====== PASSAGE SHOWN ======
The nominee for U.S. defense secretary, former Nebraska Sen. Chuck Hagel, wrote senators he would consider using rounds of Base Realignment and Closures as a way to get the Department of Defense budget under control and eliminate unneeded military facilities.
Hagel, a Republican, filed a 112-page response to policy questions from the Senate Armed Services Committee. Hagel's confirmation hearing before the Senate Armed Services Committee was held Thursday.
"I also think any prudent manager has to look at all options when faced with significant budget pressures," Hagel stated in his response. "As with industry, the Department should examine its infrastructure and eliminate excess. The BRAC process is not perfect, but I believe BRAC is a fair and comprehensive way to right-size the department's footprint, and is the best process identified to date. If confirmed, I would have to look at the need for BRAC in the future."
U.S. Rep. Bill Enyart, D-Belleville, said the idea of another BRAC has been floating around the Pentagon for "quite some time."
Enyart, who was elected in November and is a retired commander of the Illinois National Guard, has promised to fight to keep Scott Air Force Base open. The base has more than 13,000 military and civilian employees and is by far the region's largest employer. The air base's economic impact on the St. Louis region is estimated at $3 billion annually.
"The DoD is pushing for a BRAC as a way to reduce expenses and reduce infrastructure," Enyart said. "However, Congress has no appetite for BRAC. Congress would have to authorize a BRAC and they aren't going to do it."
"The military would be wise to shed itself of excess infrastructure," Enyart said. "However, Congress is very resistant to the Air Force shedding itself of planes. As a community, we need to start working a plan now and I have been meeting with folks regarding that. We need to present a united effort. Scott is an economic engine for the region, but that won't save Scott. If a BRAC does come about, we have to prove to and show the DoD that Scott is a vital link to our nation's defense and cannot be shut down. I think we can show that."
If government officials determine a BRAC is necessary, Leadership Council Southwestern Illinois is prepared to increase its efforts to unite area businesses, organizations, and leadership in the common goal of keeping Scott. The organization has about 150 members. Those members are senior leaders in business, industry, education, government, and labor.
======
- _WORK ORDER_
Translate this sentence from the article above about Hagel and military base closures into Spanish: "The base has more than 13,000 military and civilian employees and is by far the region's largest employer."
====== DATA PROVIDED ======
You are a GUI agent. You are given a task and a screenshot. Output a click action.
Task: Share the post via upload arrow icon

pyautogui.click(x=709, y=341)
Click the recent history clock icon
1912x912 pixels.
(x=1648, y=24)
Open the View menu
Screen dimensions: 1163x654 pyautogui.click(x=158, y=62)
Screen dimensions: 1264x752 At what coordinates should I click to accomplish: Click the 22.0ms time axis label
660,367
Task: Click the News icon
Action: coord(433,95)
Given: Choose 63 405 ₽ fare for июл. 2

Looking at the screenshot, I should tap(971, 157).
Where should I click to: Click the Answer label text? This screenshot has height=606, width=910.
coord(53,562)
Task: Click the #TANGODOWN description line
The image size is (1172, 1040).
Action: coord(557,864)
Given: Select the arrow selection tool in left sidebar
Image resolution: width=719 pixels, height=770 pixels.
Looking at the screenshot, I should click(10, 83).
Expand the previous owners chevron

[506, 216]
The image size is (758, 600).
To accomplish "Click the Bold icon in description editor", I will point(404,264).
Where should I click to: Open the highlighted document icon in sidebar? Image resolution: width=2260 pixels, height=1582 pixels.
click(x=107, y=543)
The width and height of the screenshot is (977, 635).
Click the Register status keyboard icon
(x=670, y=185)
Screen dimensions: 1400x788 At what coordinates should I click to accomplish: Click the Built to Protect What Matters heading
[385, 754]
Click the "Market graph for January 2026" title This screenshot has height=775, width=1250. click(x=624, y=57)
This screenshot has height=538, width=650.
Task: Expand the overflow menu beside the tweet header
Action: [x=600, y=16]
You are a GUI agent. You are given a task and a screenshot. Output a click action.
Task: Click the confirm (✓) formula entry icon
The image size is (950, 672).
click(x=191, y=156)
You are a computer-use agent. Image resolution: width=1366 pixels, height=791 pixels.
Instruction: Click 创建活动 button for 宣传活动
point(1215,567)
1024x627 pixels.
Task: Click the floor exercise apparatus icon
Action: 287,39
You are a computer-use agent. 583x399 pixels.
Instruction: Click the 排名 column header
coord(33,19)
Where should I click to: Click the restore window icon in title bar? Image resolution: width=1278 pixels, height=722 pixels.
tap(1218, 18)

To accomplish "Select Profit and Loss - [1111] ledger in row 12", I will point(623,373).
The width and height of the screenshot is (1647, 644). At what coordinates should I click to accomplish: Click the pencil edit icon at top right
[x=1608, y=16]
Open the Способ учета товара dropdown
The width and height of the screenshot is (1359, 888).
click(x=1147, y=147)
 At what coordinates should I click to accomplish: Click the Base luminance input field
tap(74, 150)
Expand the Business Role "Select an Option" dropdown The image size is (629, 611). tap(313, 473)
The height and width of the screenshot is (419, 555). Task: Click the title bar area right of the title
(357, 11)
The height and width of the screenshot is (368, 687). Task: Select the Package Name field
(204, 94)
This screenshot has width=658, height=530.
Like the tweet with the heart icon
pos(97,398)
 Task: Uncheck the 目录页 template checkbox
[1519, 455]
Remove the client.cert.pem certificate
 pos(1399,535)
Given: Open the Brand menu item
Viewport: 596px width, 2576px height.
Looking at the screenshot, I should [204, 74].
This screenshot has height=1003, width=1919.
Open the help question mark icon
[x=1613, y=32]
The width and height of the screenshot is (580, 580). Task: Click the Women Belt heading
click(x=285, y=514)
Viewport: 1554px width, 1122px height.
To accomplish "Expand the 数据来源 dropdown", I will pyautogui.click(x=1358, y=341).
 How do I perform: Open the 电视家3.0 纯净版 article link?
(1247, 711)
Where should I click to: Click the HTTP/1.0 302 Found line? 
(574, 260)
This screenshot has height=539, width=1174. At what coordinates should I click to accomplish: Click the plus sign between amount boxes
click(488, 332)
======
- _OUTPUT BELOW_
La base tiene más de 13.000 empleados militares y civiles y es, con diferencia, el mayor empleador de la región.